Heat Edema: This is a mild swelling in dependent areas of the body, typically seen in people who are not yet acclimated to hot environments.  Treatment: Remove patient from heat and elevate the legs. Diuretic agents are not indicated.


Heat Cramps: Painful muscle spasms in the abdomen, arms, or legs can occur during or after activity in the heat, often due to excessive salt loss from sweating during physical exertion. Treatment: Remove patient from heat, treat with rest, oral electrolytes, and fluid repletion.


Heat Exhaustion (Prostration) - Profound fatigue, weakness, nausea, headache, or dizziness (or a combination of these symptoms) can result from decreased body water content or blood volume due to water or salt depletion from heat exposure. Mild body temperature elevation (below 40°C) may be present, but there is no altered mental status. Treatment: Remove the patient from the heat and treat with rest in a supine position, evaporative cooling, and rehydration (intravenous or oral). Monitor mental status, and if there is a delayed response to treatment, further evaluation is needed.


Heat Stroke

Heat stroke is the least common but most dangerous heat illness, often fatal without immediate treatment. The most frequent victims are the urban elderly poor. It is identified by a body temperature exceeding 40ºC.

    Predisposing Factors: Salt and water depletion, infections, fever post-immunization, lack of acclimatization, obesity, drug use, fatigue, and various medical conditions like cardiovascular disease, diabetes, malnutrition, alcoholism, hyperthyroidism, impaired sweating, and potassium deficiency. 

Heat stroke can be categorized into two forms: classic and exertional.

  1. Classic Heat Stroke: Occurs after several days of high temperatures (above 37.0ºC) or lower temperatures with high humidity. Continuous sweating eventually ceases, causing a rapid rise in body temperature. The first symptom may be sudden collapse. In 80% of cases, onset is abrupt with the patient becoming delirious, comatose, or having seizures. In the remaining 20%, symptoms like weakness, dizziness, nausea, fainting, or frontal headache precede collapse. Muscle cramps are rare. Patients typically have hot, dry skin but may continue sweating. Progression to coma is common.

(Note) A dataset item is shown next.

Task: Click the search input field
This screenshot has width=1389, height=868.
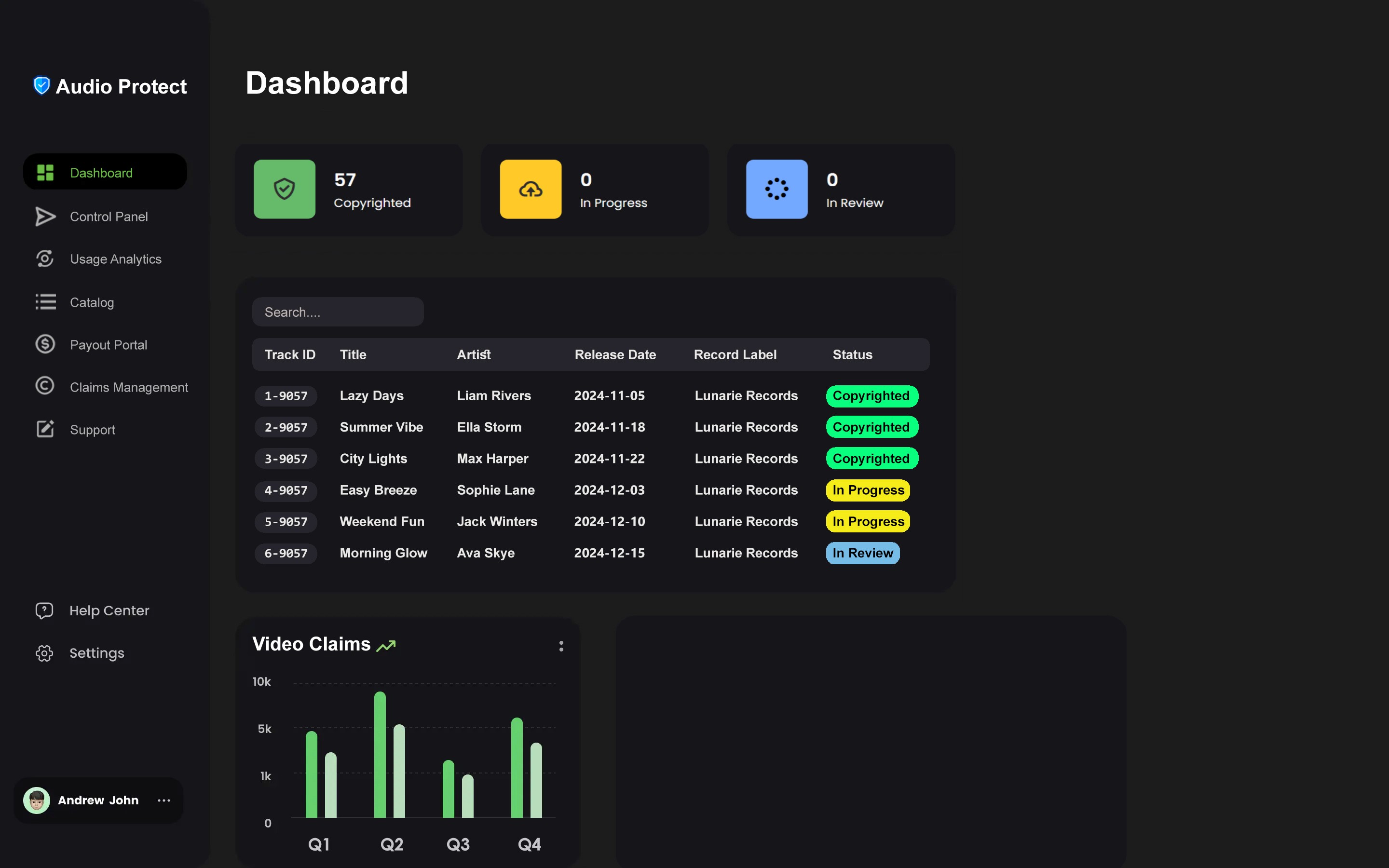Action: click(x=337, y=311)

  2. Exertional Heat Stroke: Occurs with activities that increase internal heat production. In the U.S., it commonly affects long-distance runners, football players, and military recruits. Intense physical activity usually precedes heat stroke. Overuse of salt supplements with insufficient water can be fatal. Core temperatures might not exceed 40ºC and still be lethal, while in classic cases, patients have survived with temperatures as high as 43.7ºC. Rapid cooling is crucial to prevent extensive tissue necrosis. Common complications include thrombocytopenia, prolonged PT and PTT, marked DIC, hypotension, shock, acute pulmonary edema, and rhabdomyolysis. Severe hypoglycemia and death often result from acute hyperkalemia or renal failure due to extensive muscle breakdown.

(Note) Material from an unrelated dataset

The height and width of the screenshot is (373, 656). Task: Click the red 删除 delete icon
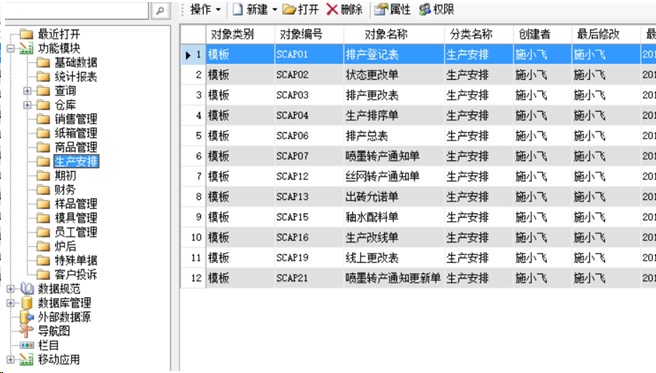pyautogui.click(x=332, y=9)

Heat Stroke Management: Immediate cooling is critical. Delays in cooling due to misdiagnosis, underestimation of severity, or lack of facilities are major factors leading to death or disability. The ABCs (Airway, Breathing, Circulation) are the first priority. Effective cooling methods include ice water immersion or evaporative cooling with fans and skin wetting. Cooling should cease when core temperature reaches 39º-40ºC, as body temperature will continue to fall. Avoid large initial IV fluid amounts due to the risk of pulmonary edema; use fluid boluses with careful CVP and urine output monitoring. Avoid alpha-adrenergic drugs like norepinephrine. Check glucose levels and administer D50% if needed, especially in exertional heat stroke. Severe rhabdomyolysis may cause hyperkalemia and myoglobinuria, leading to renal failure, shock, and diaphragm necrosis with respiratory failure. Hyperthermia may recur within 3-4 hours, requiring repeated cooling. ICU admission is warranted for management of end-organ sequelae. Monitor patients closely as they may lose the ability to sweat for several weeks.